Selected passage |
# # # #

Closed kpark-apple closed 1 year ago
Note that a clean build of lighting-app from SHA b89e83be43dde7a79d90823f4bc1279eb53f76de also showed the same issue.
@Damian-Nordic @kkasperczyk-no
This may not be isolated to Nordic. I have seen this on silabs platforms as well.
To clarify my own observations, I've observed this as recently as this morning and potentially as far back as in November.
For me, it is with a fresh reset device being commissioned to Thread over BLE characterized by:
I have yet to capture this with an active sniffer (it seems to obey Heisenberg's uncertainty principle) so I cannot deduce if the device is not actually sending Thread packets (sigma2 OR subsequent standalone acks), a BR issue, or state problem with the commissioning side.
@ndyck14 The sniffer logs we have seem to indicate that:
1) The device is receiving packets. 2) The device is not sending packets.
But the device thinks its sending messages successfully....
If that's all true, then we need to do some debugging/logging as to how we can end up with what looks like a successful send from Matter's point of view without the message actually getting sent out.
I have even seen this in my setup as well and this was using WiFi and not Thread (used an ESP32).. Not frequently, but in busy networks. In the Matter PoV it was all sent out successful, but nothing was actually sent out of the radio.
@kpark-apple Hey, I couldn't find anything in the logs that would give us a hint why the device would not transmit frames for some periods of time. If that happens frequently in your setup, would it be possible that you build the sample with OpenThread logs to see if any error is reported to or by the OpenThread stack?

# # # #

Data provided |
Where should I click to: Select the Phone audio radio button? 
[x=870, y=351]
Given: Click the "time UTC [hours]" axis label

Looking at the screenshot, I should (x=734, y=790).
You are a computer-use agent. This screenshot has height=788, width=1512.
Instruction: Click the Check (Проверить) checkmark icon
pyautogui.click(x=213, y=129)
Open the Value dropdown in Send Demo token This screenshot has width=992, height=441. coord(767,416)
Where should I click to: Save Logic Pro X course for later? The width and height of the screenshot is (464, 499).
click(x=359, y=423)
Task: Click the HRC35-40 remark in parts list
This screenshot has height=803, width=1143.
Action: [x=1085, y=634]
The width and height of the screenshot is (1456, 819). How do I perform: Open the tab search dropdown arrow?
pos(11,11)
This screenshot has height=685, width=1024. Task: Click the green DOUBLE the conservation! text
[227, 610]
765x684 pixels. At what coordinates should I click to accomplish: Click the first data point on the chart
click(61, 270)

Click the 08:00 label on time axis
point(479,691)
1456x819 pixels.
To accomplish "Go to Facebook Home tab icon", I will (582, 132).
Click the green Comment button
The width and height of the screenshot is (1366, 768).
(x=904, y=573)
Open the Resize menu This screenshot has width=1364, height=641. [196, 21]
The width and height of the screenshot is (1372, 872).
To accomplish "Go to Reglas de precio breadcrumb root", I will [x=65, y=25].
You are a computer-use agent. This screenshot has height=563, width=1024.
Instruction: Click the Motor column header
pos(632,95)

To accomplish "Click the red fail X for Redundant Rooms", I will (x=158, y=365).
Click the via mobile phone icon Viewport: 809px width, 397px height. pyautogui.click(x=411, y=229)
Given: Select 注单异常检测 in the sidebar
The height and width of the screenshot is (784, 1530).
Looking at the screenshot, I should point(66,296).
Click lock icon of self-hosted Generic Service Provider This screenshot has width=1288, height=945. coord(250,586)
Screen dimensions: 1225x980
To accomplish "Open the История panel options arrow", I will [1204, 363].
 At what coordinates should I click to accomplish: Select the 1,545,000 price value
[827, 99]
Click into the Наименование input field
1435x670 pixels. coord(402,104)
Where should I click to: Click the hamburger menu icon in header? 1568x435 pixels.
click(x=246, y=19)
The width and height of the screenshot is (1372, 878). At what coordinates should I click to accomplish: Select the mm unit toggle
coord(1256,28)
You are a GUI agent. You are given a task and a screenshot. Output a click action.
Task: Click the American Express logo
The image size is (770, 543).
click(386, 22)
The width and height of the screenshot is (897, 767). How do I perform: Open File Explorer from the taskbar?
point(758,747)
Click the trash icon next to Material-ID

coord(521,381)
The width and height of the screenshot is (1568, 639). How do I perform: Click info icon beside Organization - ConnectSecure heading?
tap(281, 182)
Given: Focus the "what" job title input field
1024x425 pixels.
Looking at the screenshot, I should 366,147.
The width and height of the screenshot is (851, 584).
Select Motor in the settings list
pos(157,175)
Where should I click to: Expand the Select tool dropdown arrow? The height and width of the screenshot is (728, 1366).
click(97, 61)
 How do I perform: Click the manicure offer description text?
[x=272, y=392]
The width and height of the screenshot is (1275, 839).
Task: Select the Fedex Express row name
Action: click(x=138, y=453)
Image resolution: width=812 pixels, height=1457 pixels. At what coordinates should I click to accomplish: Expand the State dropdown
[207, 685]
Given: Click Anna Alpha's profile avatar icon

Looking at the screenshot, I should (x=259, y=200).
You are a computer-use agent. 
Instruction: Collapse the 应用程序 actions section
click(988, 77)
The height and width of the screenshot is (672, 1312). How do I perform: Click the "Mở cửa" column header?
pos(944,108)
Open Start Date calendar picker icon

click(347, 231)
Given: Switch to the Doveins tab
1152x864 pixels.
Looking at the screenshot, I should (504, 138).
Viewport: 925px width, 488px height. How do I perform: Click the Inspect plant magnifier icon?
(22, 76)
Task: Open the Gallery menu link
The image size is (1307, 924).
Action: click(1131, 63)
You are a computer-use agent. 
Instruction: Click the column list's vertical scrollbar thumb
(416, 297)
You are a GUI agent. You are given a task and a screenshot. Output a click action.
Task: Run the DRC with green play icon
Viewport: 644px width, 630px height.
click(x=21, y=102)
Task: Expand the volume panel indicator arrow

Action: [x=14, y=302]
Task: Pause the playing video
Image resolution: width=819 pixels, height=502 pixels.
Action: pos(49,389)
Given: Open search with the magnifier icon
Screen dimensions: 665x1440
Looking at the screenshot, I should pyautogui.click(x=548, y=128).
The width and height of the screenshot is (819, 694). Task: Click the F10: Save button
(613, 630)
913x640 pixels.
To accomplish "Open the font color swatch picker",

# # # #

What is asked |
[1] Translate this sentence from the forum thread about devices that fail to send packets into Spanish: "I have seen this on silabs platforms as well."
[2] In the forum thread about devices that fail to send packets, what hardware did the commenter use when they saw the problem over WiFi?
[3] Carry on the forum thread about devices that fail to send packets, starting after its last comment.
The material has nothing to do with the text.

Final results |
[1] También he visto esto en plataformas de Silabs.

[2] An ESP32.

[3]
Please use the following build parameters to enable OpenThread logging:
$ west build -b nrf52840dk_nrf52840 -- -DCONF_FILE=prj_no_dfu.conf -DCONFIG_OPENTHREAD_DEBUG=y -DCONFIG_OPENTHREAD_LOG_LEVEL_WARN=y -DCONFIG_LOG_MODE_DEFERRED=y -DCONFIG_LOG_BUFFER_SIZE=8192 -DCONFIG_OPENTHREAD_SOURCES=y
Note that -DCONF_FILE=prj_no_dfu.conf
disables the DFU but this may be needed to reduce the flash usage to save more space for additional logging. If that doesn't report useful errors, you can also replace -DCONFIG_OPENTHREAD_LOG_LEVEL_WARN=y
with -DCONFIG_OPENTHREAD_LOG_LEVEL_INFO=y
to further increase the log verbosity.
@kpark-apple @bzbarsky-apple @ndyck14
I have analyzed the PCAP file, and it appears to be a Border Router configuration issue.
To make a long story short, the Thread accessory drops the packet (Sigma2) at its IP layer since it cannot find the route (and thus the next hop). In the attached PCAP (in the failed scenario), the Thread Border Router indicates that it is not the default route for external addresses. Please note that Sigma1 is sent from an external address (unknown prefix for Thread device), and Sigma2 has to be sent to the IPv6 Source address from Sigma1.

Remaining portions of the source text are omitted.